We have traded natural gas
in the SwingTrader service for the last
year.
It can move so fast, and
erratically, it is easy to get caught in a losing
position. The underlying truth to trading any
commodity is that it cannot go to
zero.
We know the commodity has value,
and will increase or decrease in value based on
supply/demand. This makes short term trading safer, in that
we know over time the commodity must return to a value that
allows it to be supplied in quantities to meet demand and allow
the producer to make a profit. Too bad we are still waiting on natural gas
to return to its value on some short term trades that are
getting old.
Natural gas trades on the storage
reports that come out every Thursday. Natural gas storage is the sponge that holds
extra gas from the transportation pipelines or releases gas to
the pipelines when demand outstrips
supply.
Natural gas is treated at the
wellhead to remove some impurities, and then flows into
gathering pipelines. The gathering pipelines deliver the gas to a
processing plant for treatment before it is suitable for use as
“pipeline quality dry gas.” The processing removes fluids (oil and water)
and other gaseous products such as ethane, propane, butane, and
pentanes.
Many of these products have value
and can be sold
separately.
Traders watch the storage reports
to determine the supply/demand
balance.
Here is last week’s storage
graph.

The red line is current natural
gas in storage, depicted in a band of the last five years
averages. Natural gas
storage draws down into the spring, and then builds back up
through the summer for the winter season.
We can see gas storage
bottomed in March for the last two years, and then
started climbing back. Industrial demand for natural gas was
down 9.3% in the first eleven months of 2009, when the
credit crisis stopped much of the economy, and new
natural gas wells came on line. We can see the red line stayed in the
top of the five year average and led the storage
up. In 2008, the red
line was on the bottom of the five year average,
following the storage up rather than leading it.
Which will it be this
year?
Storage last week decreased 190
billion cubic feet (bcf), placing it 1.3% above last year’s
level and 2.7% above the five year
average.
The storage reports are for
the previous week. The U.S. was covered by snow in 49
states last week.
According to Bloomberg, traders
are selling off their positions in natural gas as winter
weather ends signaling reduced demand for
heating.
Weather forecasts call for warmer
temperatures the first two weeks of
March.
Drilling rig counts have
risen 34% from the seven year low recorded last July,
according to Baker Hughes. This may mean more supply coming on
line.
The Philadelphia Manufactures
Index jumped last week, indicating health in the manufacturing
sector.
Industrial users represent 29% of
natural gas usage in the U.S. Natural gas is used to generate electricity,
and at the depressed prices compares favorably with coal, while
burning much cleaner.
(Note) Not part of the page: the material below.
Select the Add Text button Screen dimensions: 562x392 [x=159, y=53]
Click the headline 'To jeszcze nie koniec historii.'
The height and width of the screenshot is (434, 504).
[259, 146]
Natural gas use for electrical generation is
up 24% year-over-year.
The National Association of
Business Economics (NABE) forecast 3.1 GDP growth in 2010 for
the U.S. economy. We
believe natural gas will surprise the market this year,
recovering much quicker than many
believe.
There are two pure ETF
plays on the price of natural gas. UNG and GAZ trade futures contracts;
FCG is an index of natural gas service and production
companies. UNG is caught in a depressed price as
gas trades for more in the future than the spot
price.
As supply/demand come into
balance this will work to UNG’s advantage and push the
ETF price higher relative to future natural gas
pricing. We could get a price spike in UNG share
price on supply/demand
tightening.
You can also buy major gas
production and exploration companies. Tops on my list are Chesapeake Energy (CHK),
Petrohawk Energy (HK), and Ultra Petroleum
(UPL).
Last week the S&P500 was up,
this week we expect the trend to
continue.
We warned our Long-Term subscribers the Greek credit
problem is moved to the back burner to gain a little heat
and will be back within the next three weeks to kick us in
the shins.
The U.S. is going to have a
“health care summit” on Thursday. Hello? Let’s spend more
money?
Are we trying to catch
Greece?
The U.S. must borrow close to $2
trillion dollars in the current fiscal year in new money and
rollover of existing debt. Government figures released last week show
that foreign demand for U.S. Treasuries fell by the largest
amount on record. China reduced holdings by $34.2 billion to
$755.4 billion. Japan cut their exposure by $11.5 billion to
$768.8 billion. CNBC reported, Jim Rogers says “China Will Keep Trimming
Treasuries.”
George Soros bought $600 million
dollars in GLD in December. We all see it; some are ignoring it, to their
own peril. Don’t be one of
the ostriches with your head in the sand.
The administration and
congress are bankrupting our country, and we need to
protect ourselves. We have a special play coming out
Wednesday in the Buy, Sell, Hold Service for our
subscribers.
Maobama appointed a ‘debt
commission’, which ought to fix
things.
The president can go to
Nevada and pledge $1.5 billion for states that have the
largest housing problems, (Arizona, Florida, Nevada,
California, and Michigan) and mostly democrat senators,
but have an “independent” debt commission meet next
summer to determine what the problem is and how to cure
it!
After watching Glenn Beck deliver
the keynote speech to CPAC this weekend, I feel like I need to
say, “I am a stock trader, and I have a
problem!”
If you missed it Saturday
afternoon, you can watch him WOW the
audience.
T
he information presented in this
newsletter is based on generally available news releases,
corporate filings, current events, interviews and the editor’s
opinions.
It may contain errors and you
should not make investment decisions based solely on what you
believe you have read here. Do
your own research, it is your money. If
you lose it, it is your responsibility, not ours or your
grandmothers!
The editor may or may not have a
position in any securities discussed. The
editor may have held a position in a security earlier, or in
the future.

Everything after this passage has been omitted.